Supplied passage:
::::
I actually agree with much of what you say. Each aluminum framed handgun must be looked at through its own unique design and history as some do indeed last longer than others. But some of my remarks are universal. I have never owned any aluminum handgun that did not wear its rails down faster than a good forged steel frame gun. Admittedly frame rail can sometimes cause not much more than 10 per cent loss of accuracy but its the potential to chip and or disintegrate that is far greater than in steel frame guns.Bhp9, some of your points are fair. Certainly no gun is perfect—certainly that applies to Walthers and the P88. And, no doubt, P35s are very accurate guns. My MKIII is a great gun and I do shoot it very accurately. It may indeed be as accurate as my P88c.
In my hands, my P88c seems more accurate. But that just could be a function of my hands and my eyes. Who knows. In any case, the P88 is definitely not inaccurate and I’d venture to say it’s among the most accurate of production service pistols.
::::
Data supplied:
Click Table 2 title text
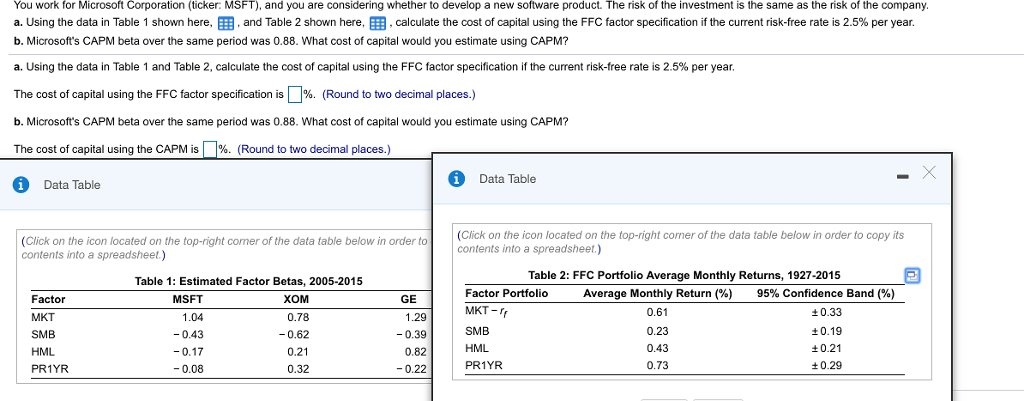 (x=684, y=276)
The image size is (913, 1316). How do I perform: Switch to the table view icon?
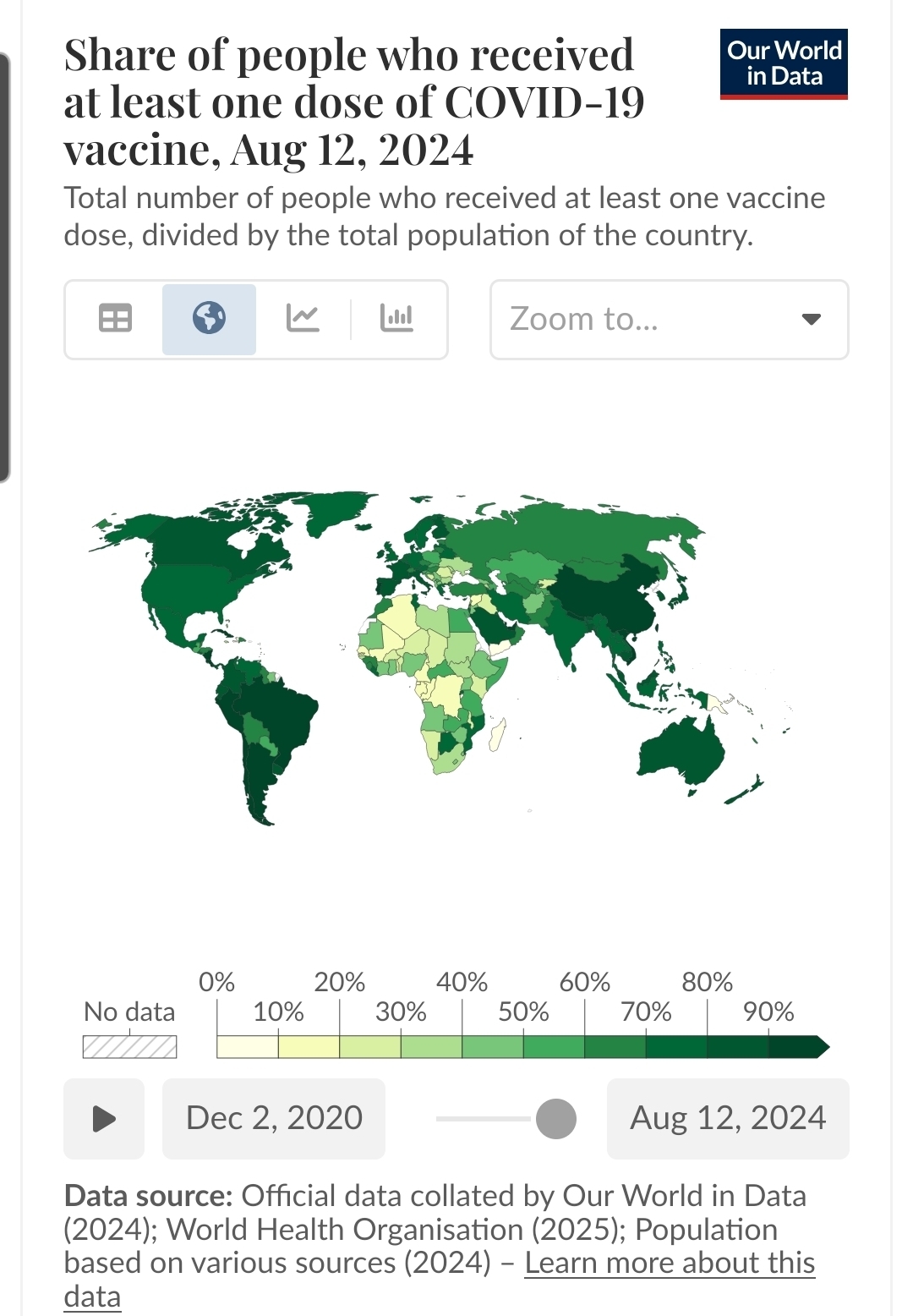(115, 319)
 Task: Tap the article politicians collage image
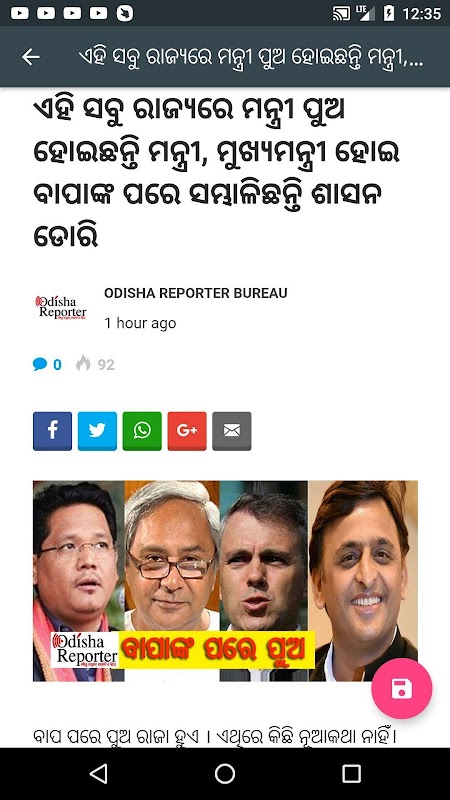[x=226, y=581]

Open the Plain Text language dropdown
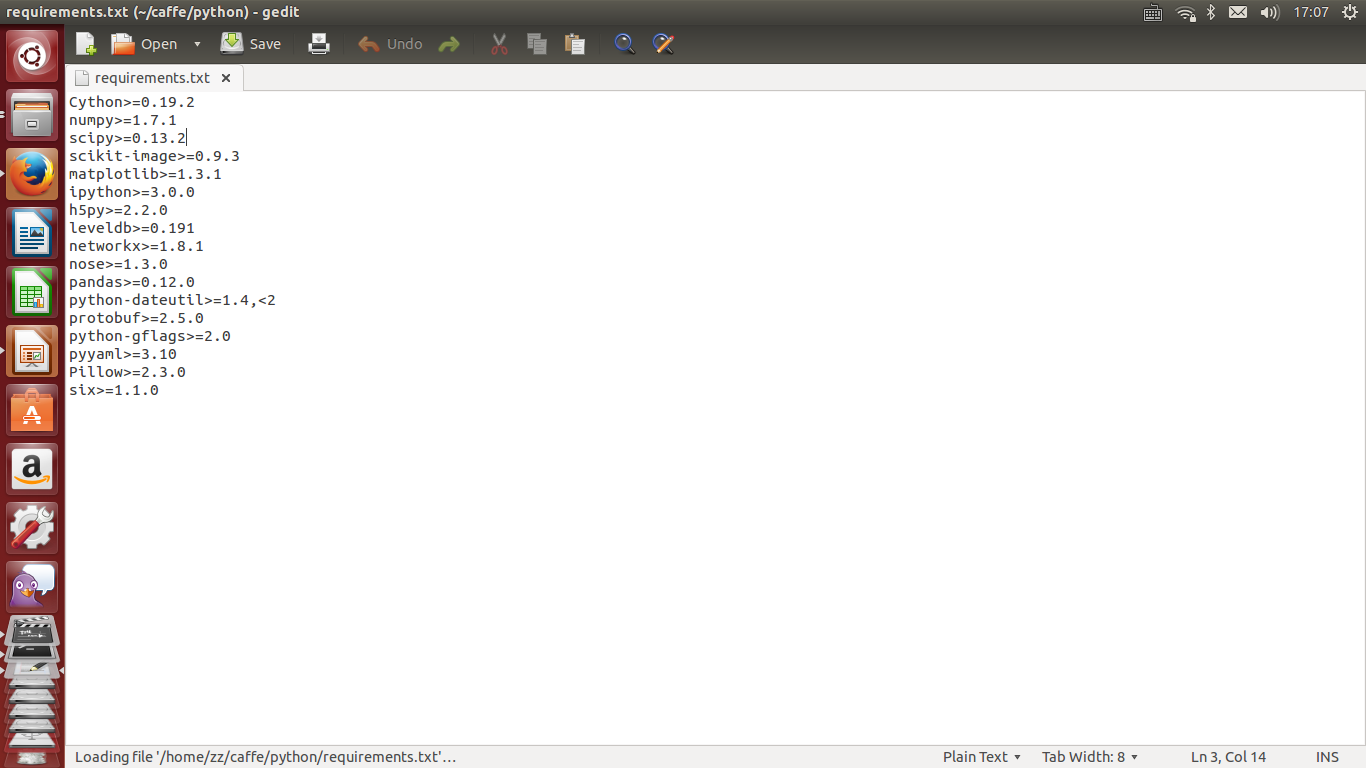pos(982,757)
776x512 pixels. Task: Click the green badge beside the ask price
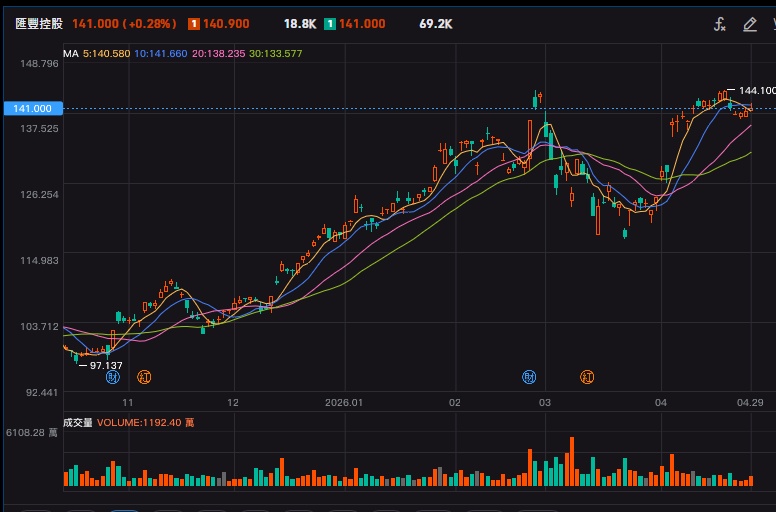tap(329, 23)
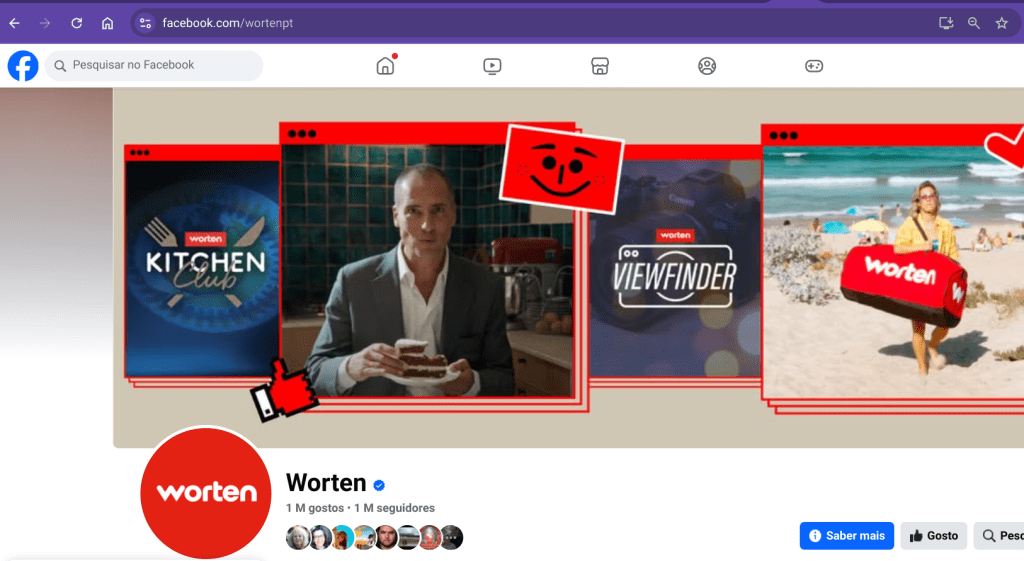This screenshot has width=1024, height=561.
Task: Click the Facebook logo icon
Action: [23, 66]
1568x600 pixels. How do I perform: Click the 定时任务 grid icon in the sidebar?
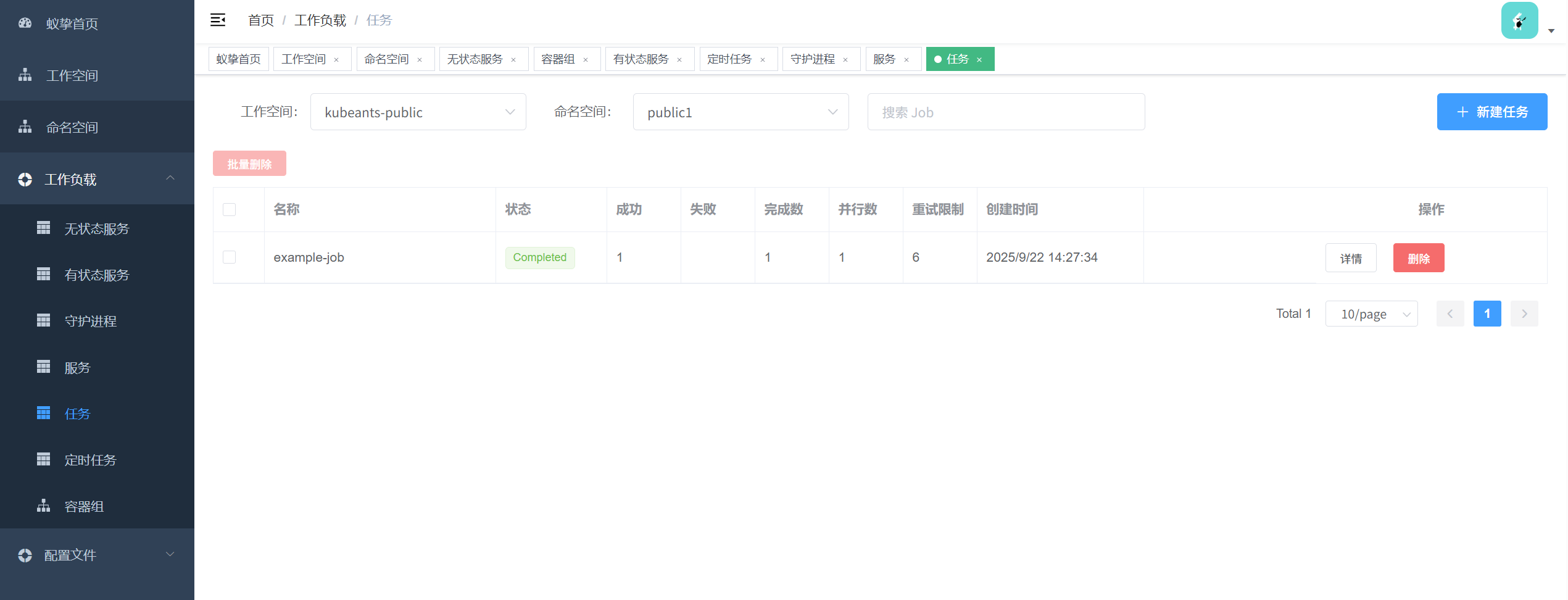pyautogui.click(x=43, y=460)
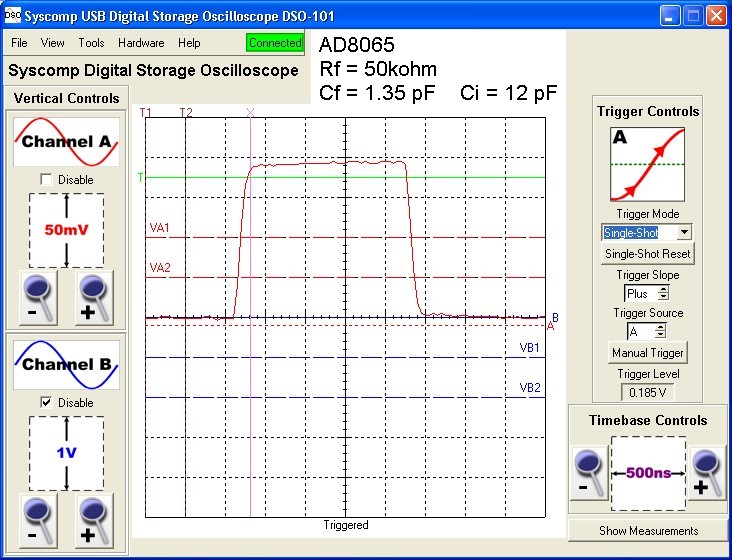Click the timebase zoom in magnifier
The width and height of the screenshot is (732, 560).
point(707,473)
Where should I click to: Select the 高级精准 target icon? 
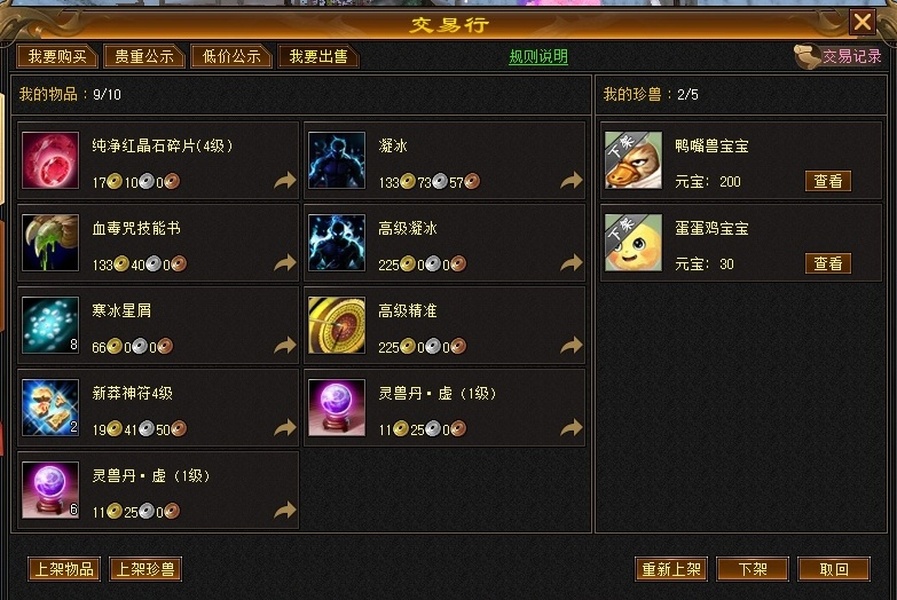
::::
Exercise prompt:
Carry on the passage on aluminum-framed handguns and the accuracy of the P88, starting after its final sentence. The records were taken from an unrelated source.

Written response:
The source of the derision on your posts comes from your unilateral statements about things like aluminum frames being unsuitable for handguns… or your unsolicited, out-of-the-blue pontification on the “myth” of P88 accuracy. It’s simply ridiculous to say aluminum alloy is unsuited for handguns. Sigs and Berettas can do 6-figure round counts with no frame cracks. Now, I’m not sure a P1 or a 39-2 could do that… but those aren’t exactly M9s.
If you find the P88’s accuracy unremarkable, that’s a fair opinion. But if you bring it up in a mocking, condescending way… out of nowhere… it just seems like you’re saying it to seem jaded.
Anyway, I too am a BHP fan and I can understand why you think so highly of those guns. But, if pressed, I think I’d take my P88c over the BHP.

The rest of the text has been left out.